If people were to come up close to the propeller to study the faces, then we wanted it to turn without an axle getting in the way.  This meant setting the glass into a frame able to turn inside an outer ring.  Such a frame would need to be wide enough to house substantial bearings and this would give us room for some bold bronze lettering.

Picturing a propeller covered with faces, it became obvious what we needed to write.  On one side a list of these people’s professions, on the other an acknowledgment of the contribution they and millions like them made to their city.

They built ships and ships built Sunderland.  As propellers drive a ship, so shipbuilders drove a city.  This was what we needed to write.  This was the reason there would be a propeller memorial to them in the city’s main square.

A MEMORIAL BUILT BY MANY HANDS

Taking Propellers of the City from the drawing board to a finished sculpture took the combined efforts of hundreds of people.

Construction got going in Ulverston, where artist-blacksmith Chris Brammall and his team started engineering the turning mechanism and fabricating the frame from bronze and steel. 

Meanwhile, back in Sunderland the long search for faces began.  Through local press and radio, banners at the Airshow, leaflets in the shopping centre, we put out an appeal for people to send in photographs of family members who had worked in the shipyards to Jeanette Hilton at Living History North East. 

Each photograph was scanned and documented with any information known to build up a permanent archive at Living History, before being returned.  Once this was done, Jeanette’s team sent the scanned images to us, where they were repaired as needed, colour adjusted, sharpened and cropped to enhance clarity.

When all the photographs were ready, we incorporated them into our propeller design and had the finished artwork printed onto a transparent film.  The printed film was then laminated between 2 sheets of 18mm toughened glass by Romag, a specialist glass manufacturer based in Consett.

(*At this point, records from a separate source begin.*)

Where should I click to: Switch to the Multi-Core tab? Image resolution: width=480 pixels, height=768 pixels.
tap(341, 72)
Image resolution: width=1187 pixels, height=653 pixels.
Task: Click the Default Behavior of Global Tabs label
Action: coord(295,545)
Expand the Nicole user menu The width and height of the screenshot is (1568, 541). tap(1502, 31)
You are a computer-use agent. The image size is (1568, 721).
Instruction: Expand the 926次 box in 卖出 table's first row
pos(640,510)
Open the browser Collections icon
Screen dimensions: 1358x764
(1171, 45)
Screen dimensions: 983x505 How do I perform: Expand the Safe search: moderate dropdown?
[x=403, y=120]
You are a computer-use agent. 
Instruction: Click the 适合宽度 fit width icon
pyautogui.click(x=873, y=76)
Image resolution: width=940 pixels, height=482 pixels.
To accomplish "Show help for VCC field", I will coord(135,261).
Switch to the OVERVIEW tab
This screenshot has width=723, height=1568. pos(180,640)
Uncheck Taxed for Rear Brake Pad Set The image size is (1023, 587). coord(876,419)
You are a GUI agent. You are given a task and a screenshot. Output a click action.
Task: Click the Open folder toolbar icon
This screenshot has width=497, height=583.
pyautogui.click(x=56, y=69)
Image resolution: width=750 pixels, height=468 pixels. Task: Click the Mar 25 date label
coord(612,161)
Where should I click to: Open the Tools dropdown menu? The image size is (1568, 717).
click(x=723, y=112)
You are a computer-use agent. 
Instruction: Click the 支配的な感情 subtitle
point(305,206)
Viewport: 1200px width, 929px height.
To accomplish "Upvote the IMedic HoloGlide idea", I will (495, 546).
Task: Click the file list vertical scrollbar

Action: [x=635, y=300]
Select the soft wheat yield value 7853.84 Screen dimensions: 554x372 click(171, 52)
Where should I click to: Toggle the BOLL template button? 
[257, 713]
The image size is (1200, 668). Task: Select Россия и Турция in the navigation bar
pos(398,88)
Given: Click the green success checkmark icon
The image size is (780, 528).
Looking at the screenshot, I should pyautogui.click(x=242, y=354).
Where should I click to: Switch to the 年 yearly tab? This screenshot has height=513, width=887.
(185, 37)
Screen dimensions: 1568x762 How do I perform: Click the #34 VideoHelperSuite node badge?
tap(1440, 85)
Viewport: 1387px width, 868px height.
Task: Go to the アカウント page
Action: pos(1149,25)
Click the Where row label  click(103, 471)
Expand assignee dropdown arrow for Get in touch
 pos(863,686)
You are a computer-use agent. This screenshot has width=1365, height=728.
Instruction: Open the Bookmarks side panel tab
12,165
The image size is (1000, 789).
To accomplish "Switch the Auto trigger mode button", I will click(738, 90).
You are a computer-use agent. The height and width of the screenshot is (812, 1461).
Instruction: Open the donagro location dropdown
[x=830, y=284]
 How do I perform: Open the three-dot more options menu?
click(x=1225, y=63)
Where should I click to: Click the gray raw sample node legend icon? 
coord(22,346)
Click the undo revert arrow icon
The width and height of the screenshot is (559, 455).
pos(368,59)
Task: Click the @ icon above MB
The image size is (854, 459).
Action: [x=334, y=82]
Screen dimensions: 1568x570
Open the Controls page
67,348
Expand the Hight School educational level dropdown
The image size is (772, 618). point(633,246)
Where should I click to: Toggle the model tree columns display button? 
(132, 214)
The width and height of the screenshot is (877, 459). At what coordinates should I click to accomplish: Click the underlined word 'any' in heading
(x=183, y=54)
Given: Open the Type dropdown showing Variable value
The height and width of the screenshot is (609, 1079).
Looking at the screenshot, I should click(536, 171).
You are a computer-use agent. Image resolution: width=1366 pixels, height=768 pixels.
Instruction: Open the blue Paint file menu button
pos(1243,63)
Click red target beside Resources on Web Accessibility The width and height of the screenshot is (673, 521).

By this time, Brammall’s had finished the metalwork and were able to fit the glass into the frame.  But now, with the weight of the glass, the mechanism became hard to turn.  It was really important to us that people of all ages would be able to turn Propellers of the City smoothly and easily, so there followed another few weeks’ delay while a lighter gearing system was fitted.

Finally, after two years’ work, a memorial sculpture for Sunderland’s new city square, christened Keel Square following an appeal for a name, was ready to be installed.